▸ Exercise requirements
Only an exact copy of the lines from the one containing "Task: Select the Host macros toggle" through the last line of the material below belongs in the answer, with no pictures.

▸ Entries provided

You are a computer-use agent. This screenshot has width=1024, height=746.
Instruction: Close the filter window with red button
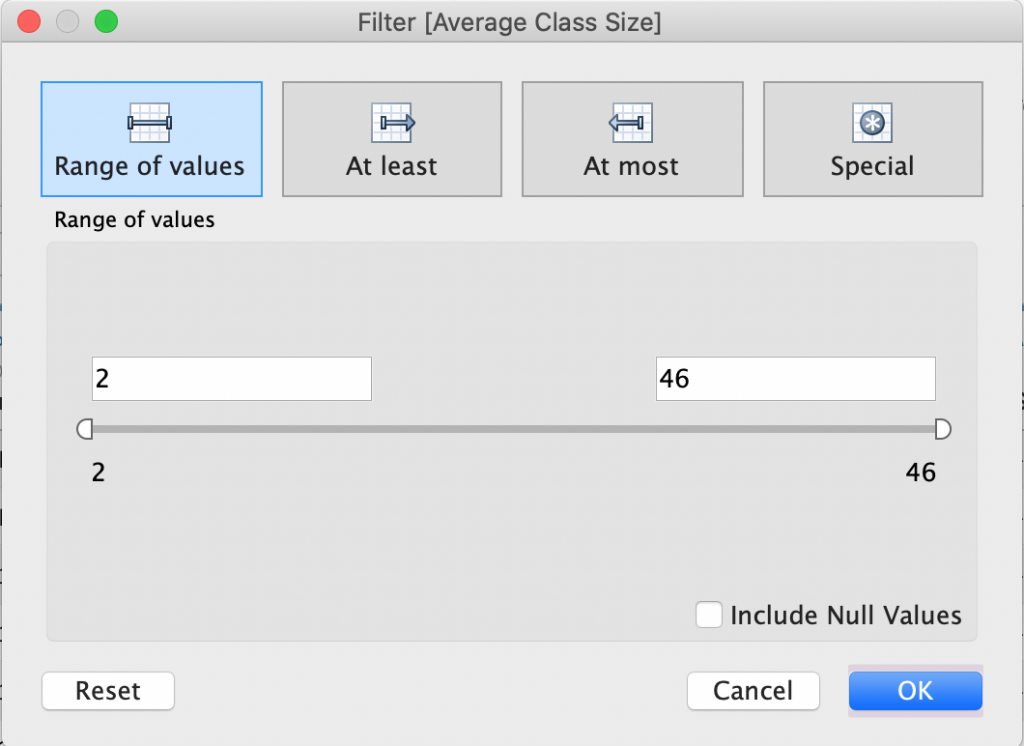tap(29, 21)
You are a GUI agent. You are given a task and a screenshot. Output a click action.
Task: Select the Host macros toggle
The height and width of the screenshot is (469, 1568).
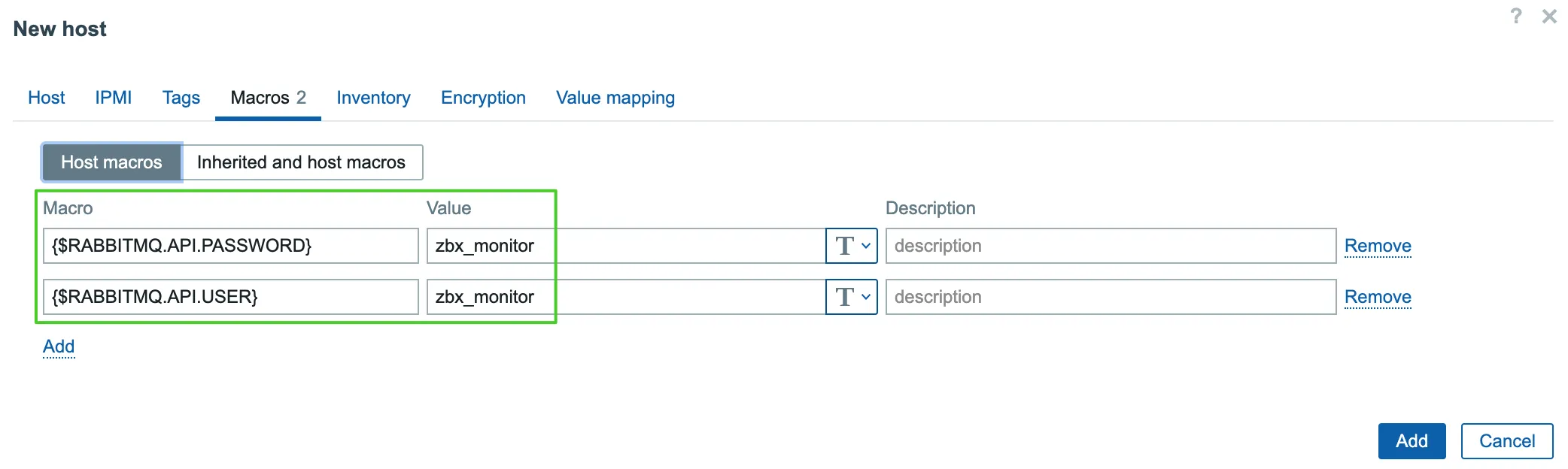(111, 162)
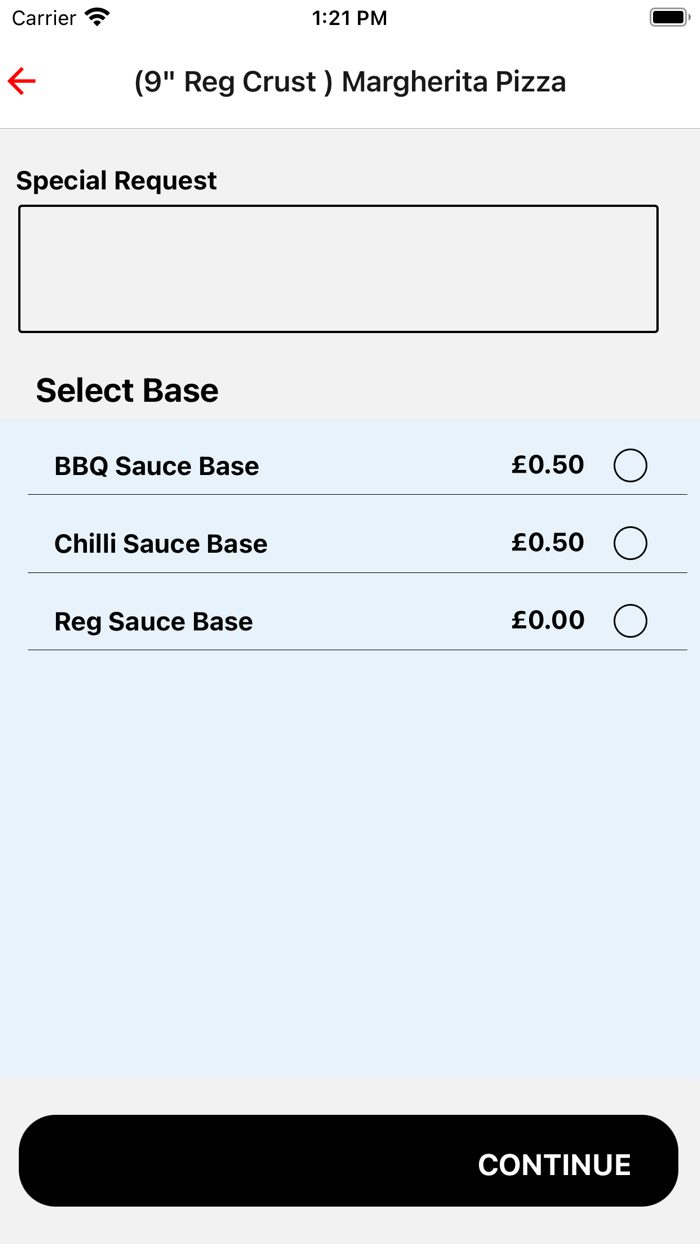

▸ Answer to this problem
Task: Select the Host macros toggle
The height and width of the screenshot is (469, 1568).
(111, 162)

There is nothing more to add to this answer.